Perché aveva pensato a lei?
«Mi aveva visto in una serie sulla Prima gerra mondiale. Mi scrisse: "Ora è una gioia stare davanti alla tv al sabato sera". L’ho incontrato nel suo ufficio e poi…».
Il ricordo più forte del vostro primo set?
«La prima scena, quando mio marito mi presenta il vicino, Depardieu. Gli ho dato la mano, mi ha guardata in un modo che mi ha fatto dimenticare la macchina da presa. L’ho seguito d’istinto, come quando un uomo ti invita a ballare. Ero nel centro del personaggio, senza timidezze e paure».
Si aspettava un tale successo?
«Mai. Ricordo all’uscita della prima a New York una donna in lacrime che mi sussurra "è la mia storia". Tutti, uomini e donne, abbiamo dentro una storia che ci ha fatto quasi morire».
E poi "Finalmente domenica" con Trintignant, che si apre con la sua bellissima camminata.
«Con il mio piccolo cane. Si chiamava Golò, è anche nel film di Ettore Scola
La famiglia. Ettore mi aveva detto "ma questo cane ti segue dappertutto? Allora mettiamolo nell’inquadratura, quando cammini nel corridoio". Con Trintignant eravamo complici e pieni d’allegria».

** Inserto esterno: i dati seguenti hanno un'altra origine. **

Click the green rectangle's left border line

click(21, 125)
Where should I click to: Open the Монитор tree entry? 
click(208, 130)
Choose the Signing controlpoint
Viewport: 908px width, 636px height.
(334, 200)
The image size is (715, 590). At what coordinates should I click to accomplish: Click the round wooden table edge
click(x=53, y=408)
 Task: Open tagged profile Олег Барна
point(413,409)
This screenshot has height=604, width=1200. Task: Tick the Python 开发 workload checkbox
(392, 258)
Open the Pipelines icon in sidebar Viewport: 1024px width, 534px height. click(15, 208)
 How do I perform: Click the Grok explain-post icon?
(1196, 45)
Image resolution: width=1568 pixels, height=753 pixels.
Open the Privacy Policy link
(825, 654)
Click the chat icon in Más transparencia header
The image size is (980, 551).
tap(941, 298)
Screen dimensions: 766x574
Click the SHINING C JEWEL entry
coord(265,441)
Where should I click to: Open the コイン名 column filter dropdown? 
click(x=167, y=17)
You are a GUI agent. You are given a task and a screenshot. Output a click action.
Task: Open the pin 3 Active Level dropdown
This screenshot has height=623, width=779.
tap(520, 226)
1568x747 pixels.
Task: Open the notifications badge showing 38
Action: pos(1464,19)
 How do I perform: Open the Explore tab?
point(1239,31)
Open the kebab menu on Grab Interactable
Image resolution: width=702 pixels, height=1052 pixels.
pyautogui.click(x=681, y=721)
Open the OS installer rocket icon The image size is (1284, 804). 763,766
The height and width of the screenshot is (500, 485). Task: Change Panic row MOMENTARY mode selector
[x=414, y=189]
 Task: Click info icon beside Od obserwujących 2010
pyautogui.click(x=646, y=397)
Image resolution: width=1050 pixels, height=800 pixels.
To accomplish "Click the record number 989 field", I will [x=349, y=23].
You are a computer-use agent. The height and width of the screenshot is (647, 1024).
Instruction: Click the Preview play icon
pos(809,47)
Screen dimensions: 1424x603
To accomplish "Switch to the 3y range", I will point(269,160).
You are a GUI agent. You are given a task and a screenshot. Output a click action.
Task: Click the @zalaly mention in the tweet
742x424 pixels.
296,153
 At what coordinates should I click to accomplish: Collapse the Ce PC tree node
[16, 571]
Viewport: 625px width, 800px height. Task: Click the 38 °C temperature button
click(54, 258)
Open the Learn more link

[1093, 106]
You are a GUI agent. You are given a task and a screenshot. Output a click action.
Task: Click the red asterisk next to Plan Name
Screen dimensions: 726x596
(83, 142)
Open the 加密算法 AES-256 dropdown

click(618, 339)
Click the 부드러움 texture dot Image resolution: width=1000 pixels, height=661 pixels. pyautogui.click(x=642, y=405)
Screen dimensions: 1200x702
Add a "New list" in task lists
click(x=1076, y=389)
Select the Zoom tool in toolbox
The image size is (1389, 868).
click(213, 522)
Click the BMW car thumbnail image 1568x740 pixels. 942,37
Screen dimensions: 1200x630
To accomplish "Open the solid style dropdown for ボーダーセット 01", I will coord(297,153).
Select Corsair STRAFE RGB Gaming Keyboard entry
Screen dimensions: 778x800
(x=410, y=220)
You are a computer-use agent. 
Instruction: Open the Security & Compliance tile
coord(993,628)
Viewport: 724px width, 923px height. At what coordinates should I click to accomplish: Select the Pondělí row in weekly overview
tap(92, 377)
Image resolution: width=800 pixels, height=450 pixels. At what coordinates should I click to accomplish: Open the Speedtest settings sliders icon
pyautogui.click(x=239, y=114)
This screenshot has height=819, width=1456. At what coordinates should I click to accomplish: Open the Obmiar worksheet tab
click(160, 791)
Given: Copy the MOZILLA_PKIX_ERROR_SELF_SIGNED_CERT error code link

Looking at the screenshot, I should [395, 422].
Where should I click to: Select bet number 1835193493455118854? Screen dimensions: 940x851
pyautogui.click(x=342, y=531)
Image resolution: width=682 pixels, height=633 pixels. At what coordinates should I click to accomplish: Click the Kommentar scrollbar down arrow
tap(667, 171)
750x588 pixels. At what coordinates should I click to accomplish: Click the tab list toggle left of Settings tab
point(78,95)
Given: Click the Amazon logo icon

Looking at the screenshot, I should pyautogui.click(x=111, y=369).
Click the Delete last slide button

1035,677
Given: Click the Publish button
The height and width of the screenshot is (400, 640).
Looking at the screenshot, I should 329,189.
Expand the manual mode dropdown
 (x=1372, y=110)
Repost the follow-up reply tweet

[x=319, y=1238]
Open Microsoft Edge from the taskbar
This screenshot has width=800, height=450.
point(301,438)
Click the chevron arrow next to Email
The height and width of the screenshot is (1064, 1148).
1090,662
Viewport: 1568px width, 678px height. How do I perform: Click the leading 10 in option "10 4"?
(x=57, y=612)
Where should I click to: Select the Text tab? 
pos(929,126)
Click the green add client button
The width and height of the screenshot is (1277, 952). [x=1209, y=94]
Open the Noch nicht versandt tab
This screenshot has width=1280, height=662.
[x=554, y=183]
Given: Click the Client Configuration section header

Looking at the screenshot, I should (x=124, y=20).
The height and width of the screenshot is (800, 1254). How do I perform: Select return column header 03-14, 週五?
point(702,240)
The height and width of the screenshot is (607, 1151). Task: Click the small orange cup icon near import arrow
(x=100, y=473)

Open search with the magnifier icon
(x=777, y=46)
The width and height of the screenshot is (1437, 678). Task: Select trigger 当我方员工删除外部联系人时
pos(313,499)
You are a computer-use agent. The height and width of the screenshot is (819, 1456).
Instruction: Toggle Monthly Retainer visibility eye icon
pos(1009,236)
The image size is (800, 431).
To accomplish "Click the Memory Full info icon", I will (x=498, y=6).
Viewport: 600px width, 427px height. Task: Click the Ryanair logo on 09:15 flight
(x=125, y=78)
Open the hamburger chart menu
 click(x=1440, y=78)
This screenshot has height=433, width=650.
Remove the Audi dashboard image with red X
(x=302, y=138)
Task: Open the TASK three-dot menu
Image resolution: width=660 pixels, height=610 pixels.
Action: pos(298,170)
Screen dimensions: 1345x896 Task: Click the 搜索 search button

Sul set nascono amicizie forti.
«È strano, ma conosci bene qualcuno solo dopo averci girato un film. Con Vittorio Gassman ho lavorato varie volte e lo conoscevo meglio che in vent’anni di vita vera. Ci siamo incontrati girando Benvenuta tra Napoli e Roma. Lui era un po’ chiuso, pensavo "che peccato". Poi, in una pausa, sento bussare con forza al mio camerino: "Posso dividere il mio pranzo con la più bella rompipalle che la vita mi abbia portato?". Nei momenti difficili c’era sempre, veniva a Parigi a vedere i miei spettacoli. Cenavamo e poi, prima del dolce, diceva "bon, ora ti parlo"».
Era amica anche di Mastroianni
«Ho amato la sua eleganza morale, la sua finta leggerezza, il passare le notti a bere, fumare, raccontarsi barzellette. Scola aveva un progetto per noi ma Marcello è morto troppo presto».
E poi Franco Zeffirelli
«Potrei parlarne per ore. L’ho amato, con quel suo fare da ragazzo insolente ma generoso, ironico, colto. Condividevamo l’amore per Callas. Il set con lui è stato uno dei più grandi momenti della mia vita d’attrice».